Avec la dégradation de la situation économique et sociale de l’Afrique du Sud, une partie de la population afrikaner s’est radicalisée. Les mouvements racistes se sont multipliés comme des petits pains depuis les premières élections multiraciales de 1994, la plupart issus des rangs du célèbre Mouvement de résistance afrikaner (AWB), versant dans les théories complotistes et apocalyptiques (ainsi que le démontrent des papiers saisis au domicile de Harry Johannes Knoesen) ou faisant la promotion d’un État blanc séparé. L’Afrique du Sud a déjà connu par le passé diverses tentatives de déstabilisation gouvernementale. En 2002, plusieurs attentats avaient été perpétrés par le Boeremag. Le groupe suprématiste souhaitait chasser les noirs du pays et remplacer le gouvernement par un régime militaire exclusivement boer. En 2013, un complot, organisé par des Afrikaners radicalisés, visant à assassiner Nelson Mandela, avait été également déjoué. 
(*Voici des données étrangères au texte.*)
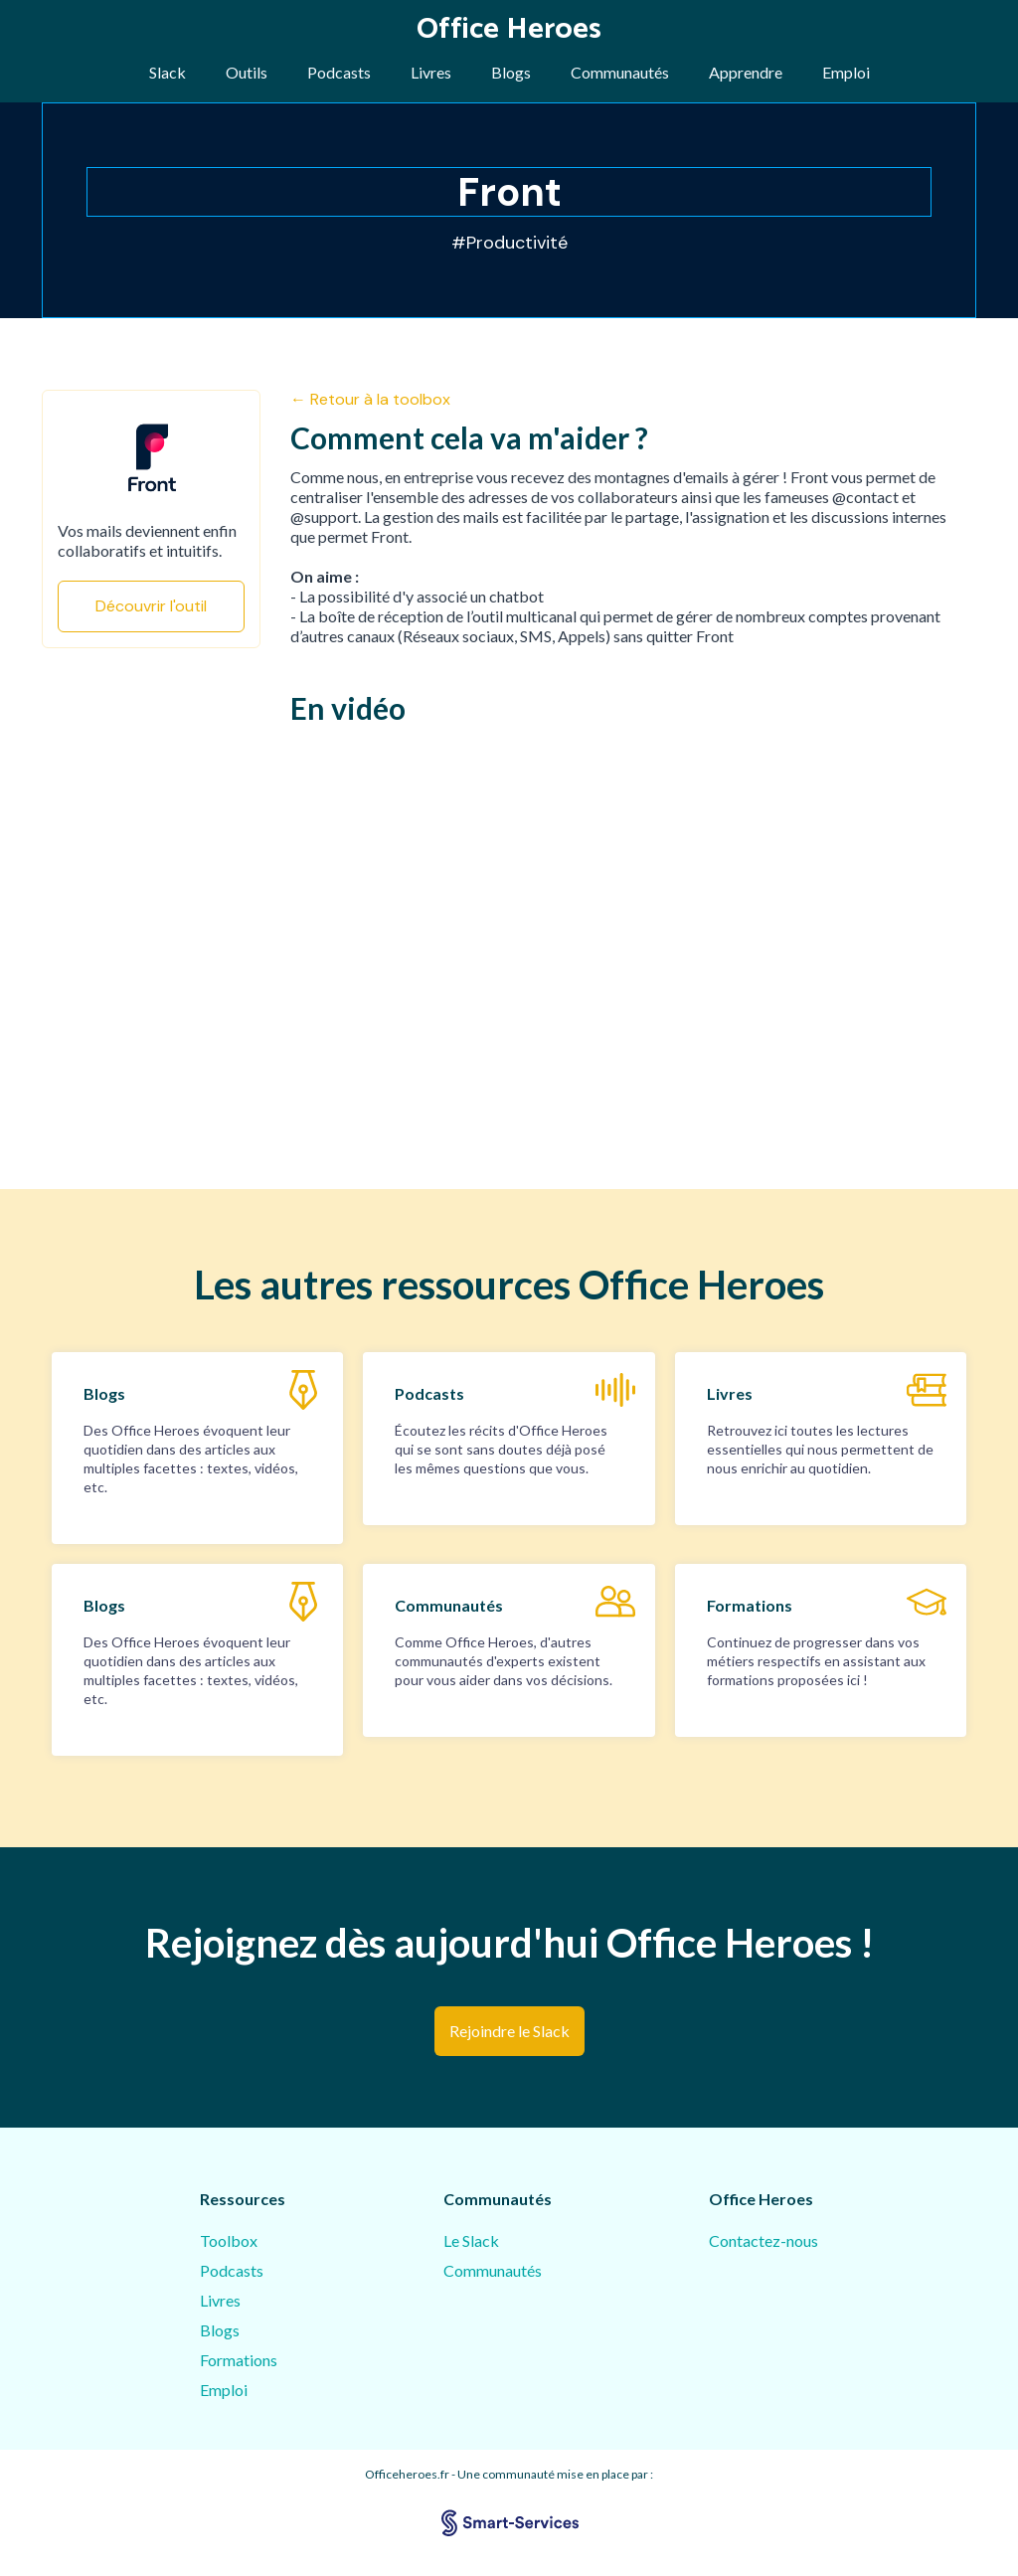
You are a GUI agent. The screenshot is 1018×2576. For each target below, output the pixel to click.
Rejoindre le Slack (509, 2030)
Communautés (620, 72)
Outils (246, 72)
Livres (431, 72)
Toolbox (228, 2240)
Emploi (846, 72)
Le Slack (471, 2240)
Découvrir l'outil (151, 606)
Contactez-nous (763, 2240)
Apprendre (745, 72)
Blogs (511, 72)
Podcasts (339, 72)
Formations (238, 2359)
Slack (167, 72)
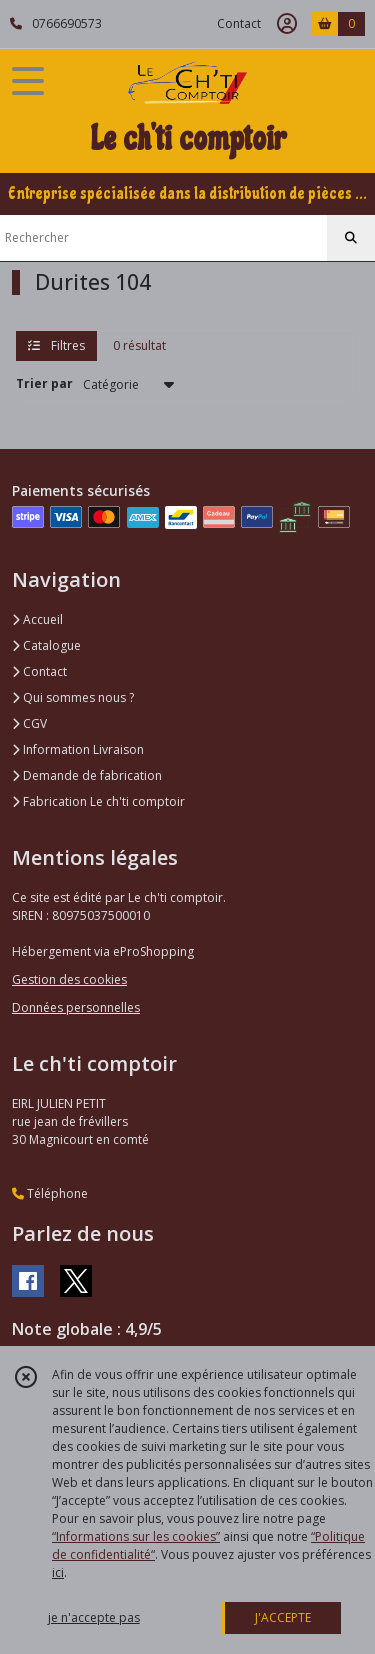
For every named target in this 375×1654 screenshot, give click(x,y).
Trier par (44, 383)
« Nous sommes satisfaits du jugement. Cela montre une fois de plus qu’une excellente collecte de renseignements et une enquête approfondie ont empêché un bain de sang dans le pays. Si l’attaque prévue n’avait pas été empêchée et interrompue, elle aurait conduit à une guerre raciale en Afrique du Sud », a déclaré le lieutenant-général Godfrey Lebeya à la sortie du tribunal.